### What the exercise asks
Put the items into a numbered list, skipping blank lines and leaving out the pictures. Begin at the line that has "Where should I" and stop after the line that has "pyautogui.click(x=2, y=133)".

Items for finding what is displayed
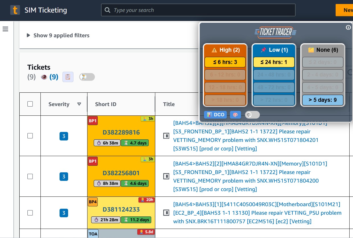The width and height of the screenshot is (353, 238).
Task: Click the clipboard icon near the Tickets heading
Action: [68, 77]
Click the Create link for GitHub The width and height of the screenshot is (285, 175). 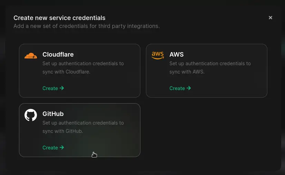[x=50, y=148]
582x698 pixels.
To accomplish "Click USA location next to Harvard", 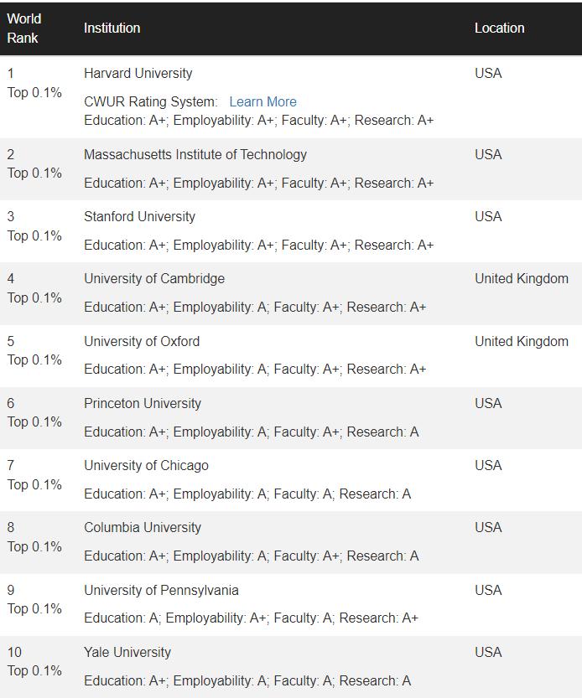I will click(490, 73).
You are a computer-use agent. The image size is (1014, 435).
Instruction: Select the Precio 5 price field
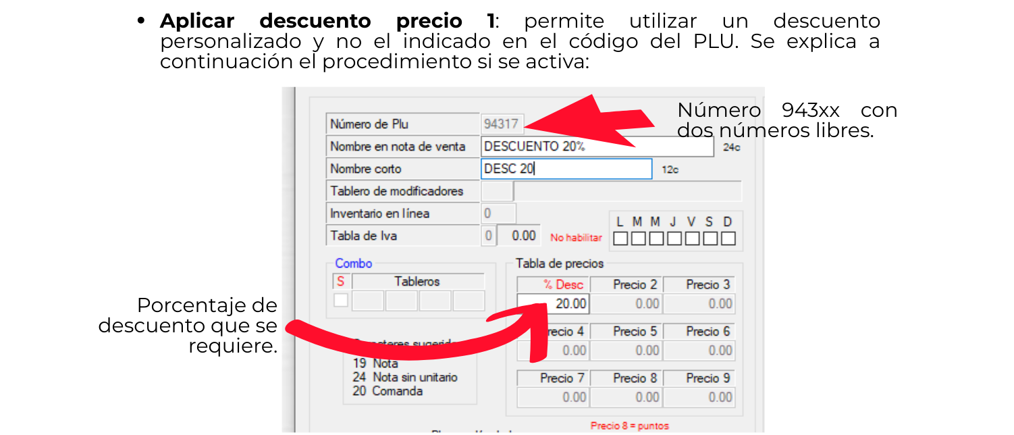[x=626, y=351]
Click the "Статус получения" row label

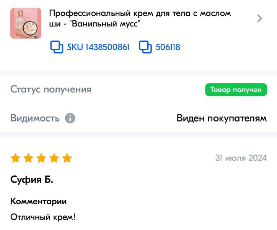coord(51,90)
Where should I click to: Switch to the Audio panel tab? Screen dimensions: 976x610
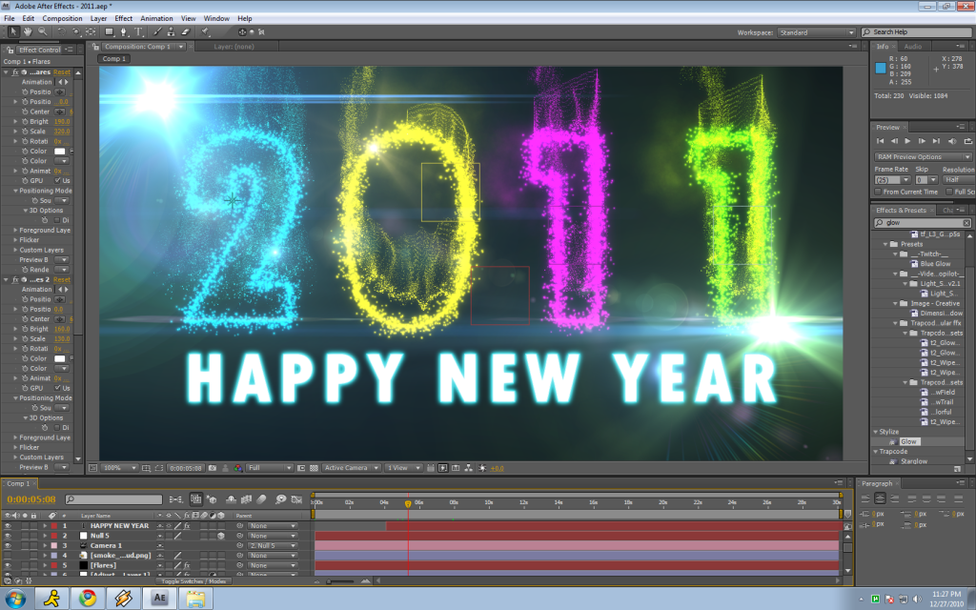tap(912, 47)
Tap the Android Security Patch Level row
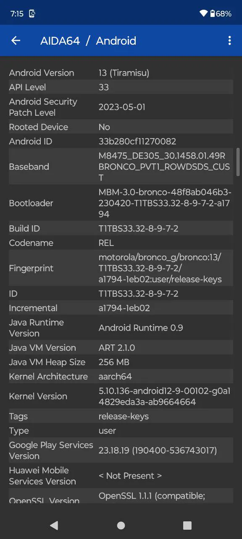Image resolution: width=242 pixels, height=539 pixels. pos(121,107)
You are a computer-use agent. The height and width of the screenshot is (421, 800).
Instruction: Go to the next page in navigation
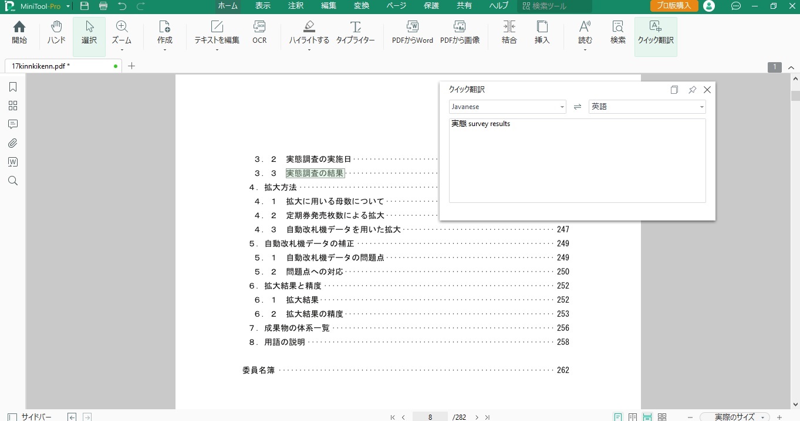pos(477,417)
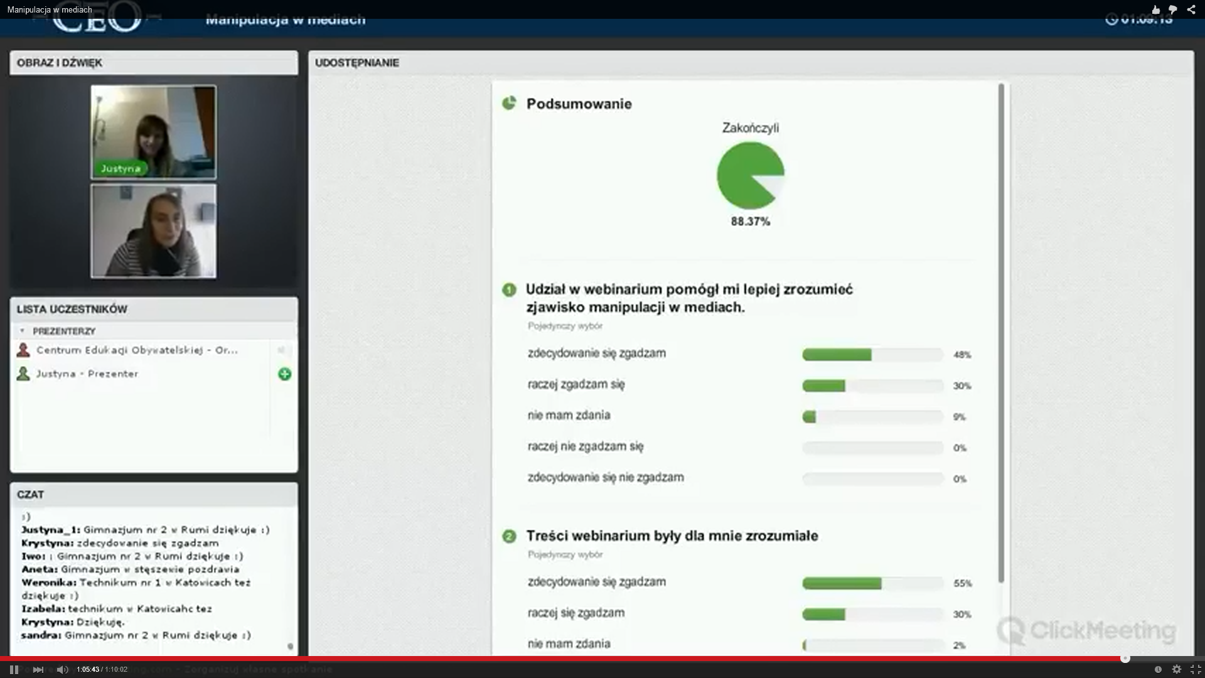Screen dimensions: 1205x678
Task: Click the ClickMeeting watermark logo
Action: pos(1087,630)
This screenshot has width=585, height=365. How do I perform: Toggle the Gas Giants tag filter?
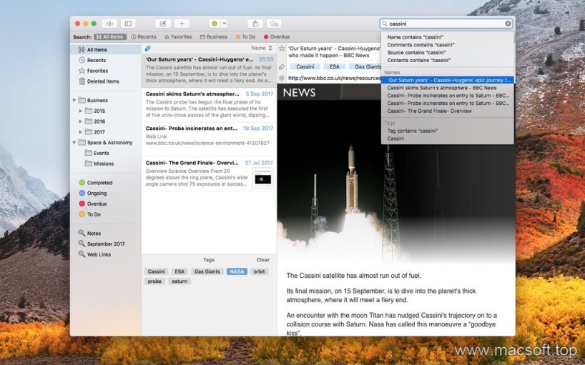pyautogui.click(x=207, y=271)
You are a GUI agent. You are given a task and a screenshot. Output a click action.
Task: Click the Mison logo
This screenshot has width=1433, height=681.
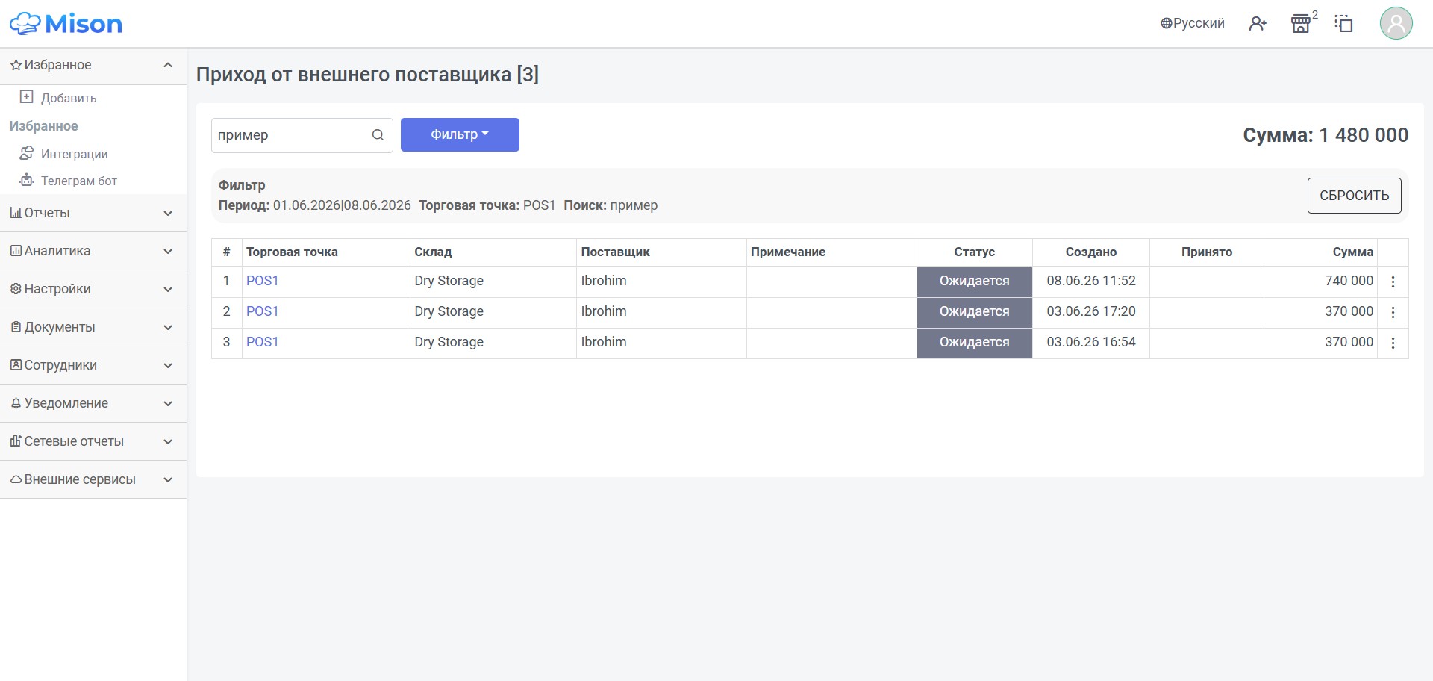click(66, 24)
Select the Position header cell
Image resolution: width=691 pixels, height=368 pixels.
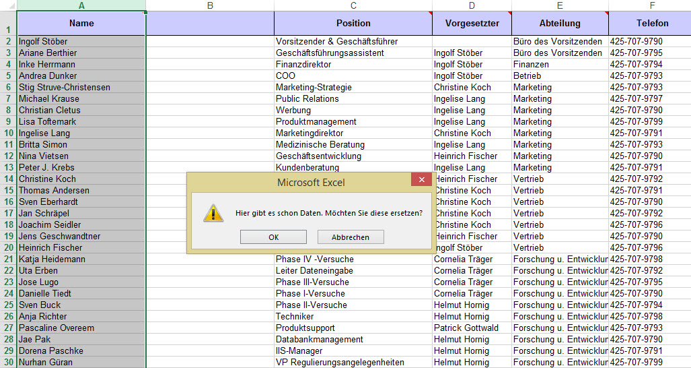353,23
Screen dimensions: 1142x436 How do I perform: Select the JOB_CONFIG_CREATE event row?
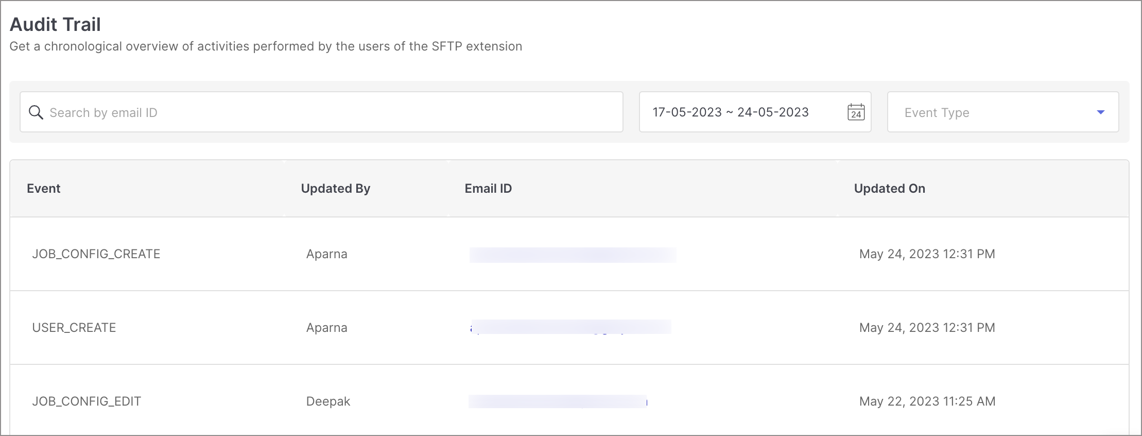(x=569, y=254)
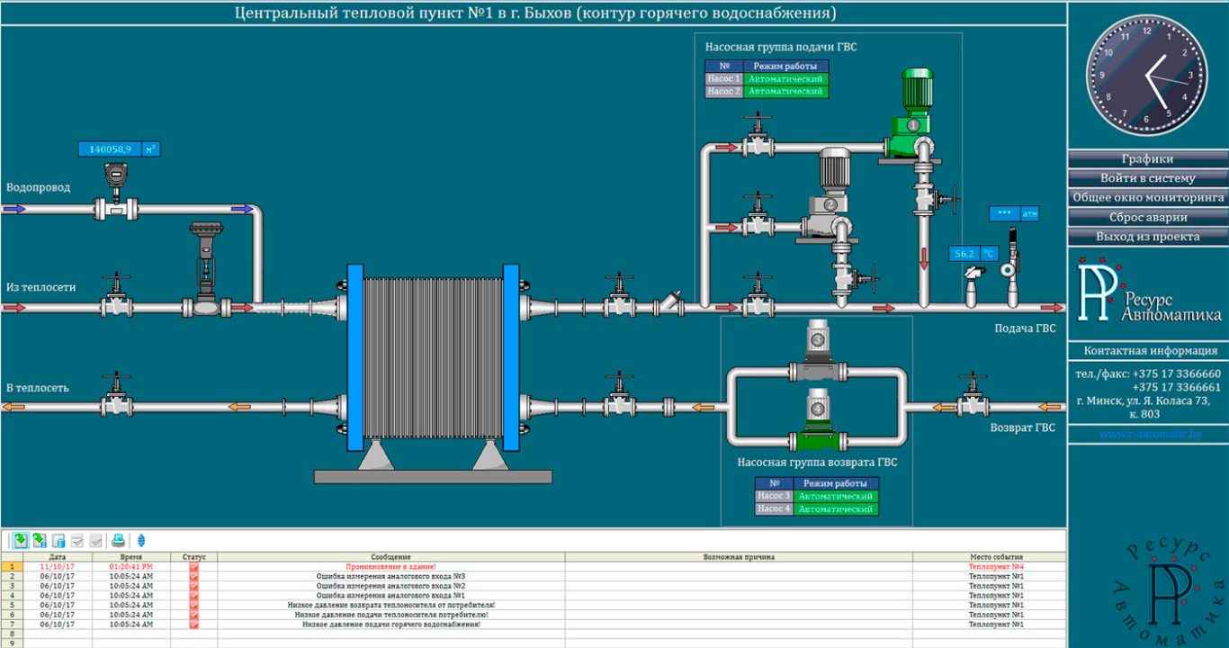Toggle status checkbox of alarm row 1
Viewport: 1229px width, 648px height.
click(193, 567)
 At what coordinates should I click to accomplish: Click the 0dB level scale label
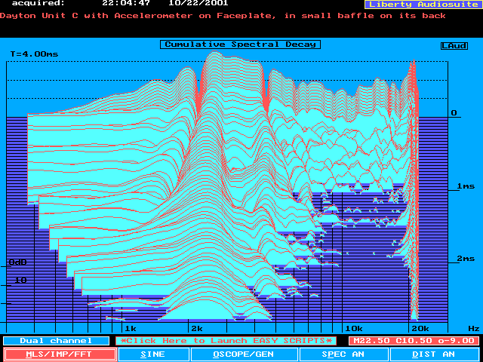(x=17, y=262)
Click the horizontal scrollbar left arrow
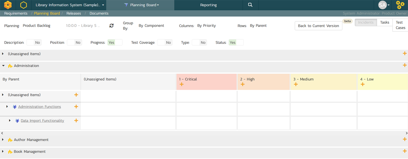 pyautogui.click(x=2, y=133)
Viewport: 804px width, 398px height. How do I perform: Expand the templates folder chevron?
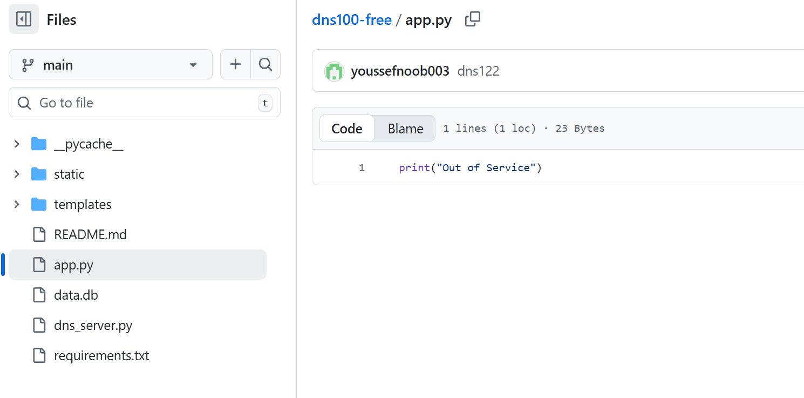click(x=17, y=205)
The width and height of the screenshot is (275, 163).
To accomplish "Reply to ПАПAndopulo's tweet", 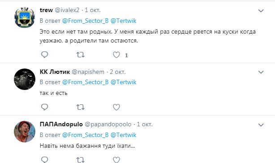I will tap(44, 159).
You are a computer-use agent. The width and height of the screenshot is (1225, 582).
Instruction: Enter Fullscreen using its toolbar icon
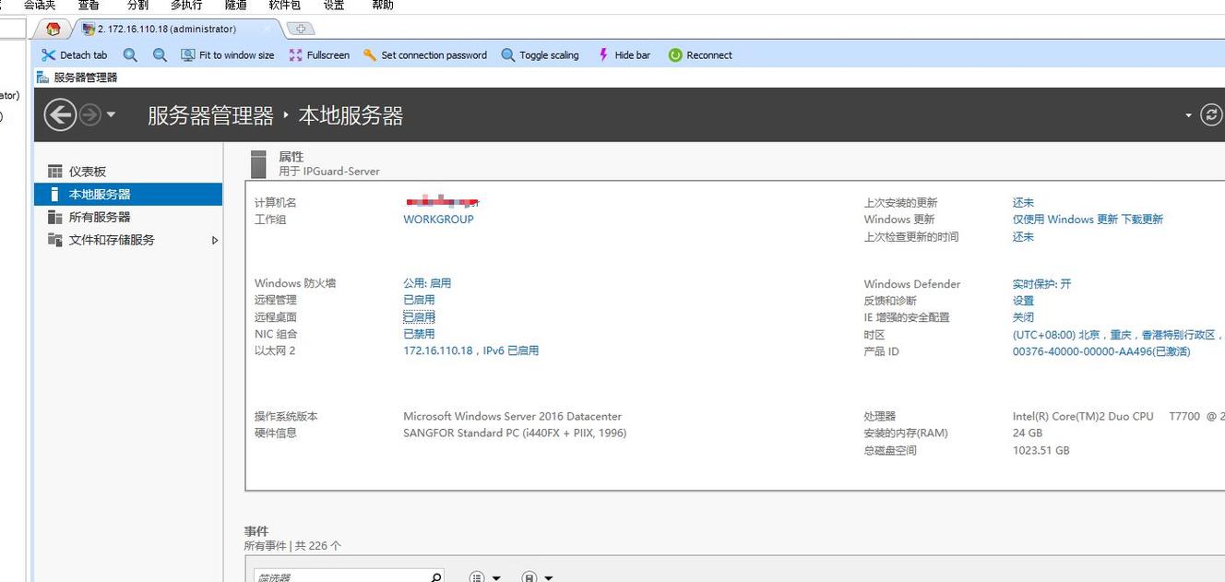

### Solution to the exercise
1. Where should I click to: Switch to the Audio panel tab? Screen dimensions: 976x610
2. tap(912, 47)
3. Tap the Android Security Patch Level row
4. Image resolution: width=242 pixels, height=539 pixels. pos(121,107)
5. You are a computer-use agent. The height and width of the screenshot is (421, 800).
6. Instruction: Go to the next page in navigation
7. pos(477,417)
8. Screen dimensions: 1205x678
9. Task: Click the ClickMeeting watermark logo
10. Action: pos(1087,630)
11. This screenshot has width=585, height=365. How do I perform: Toggle the Gas Giants tag filter?
12. pyautogui.click(x=207, y=271)
13. You are a GUI agent. You are given a task and a screenshot. Output a click action.
14. Task: Click the Mison logo
15. This screenshot has width=1433, height=681.
16. click(66, 24)
17. Select the Position header cell
18. Image resolution: width=691 pixels, height=368 pixels.
19. 353,23
20. Screen dimensions: 1142x436 How do I perform: Select the JOB_CONFIG_CREATE event row?
21. (x=569, y=254)
22. Toggle status checkbox of alarm row 1
23. Viewport: 1229px width, 648px height.
24. click(193, 567)
25.  At what coordinates should I click to accomplish: Click the 0dB level scale label
26. (x=17, y=262)
27. Click the horizontal scrollbar left arrow
28.  pyautogui.click(x=2, y=133)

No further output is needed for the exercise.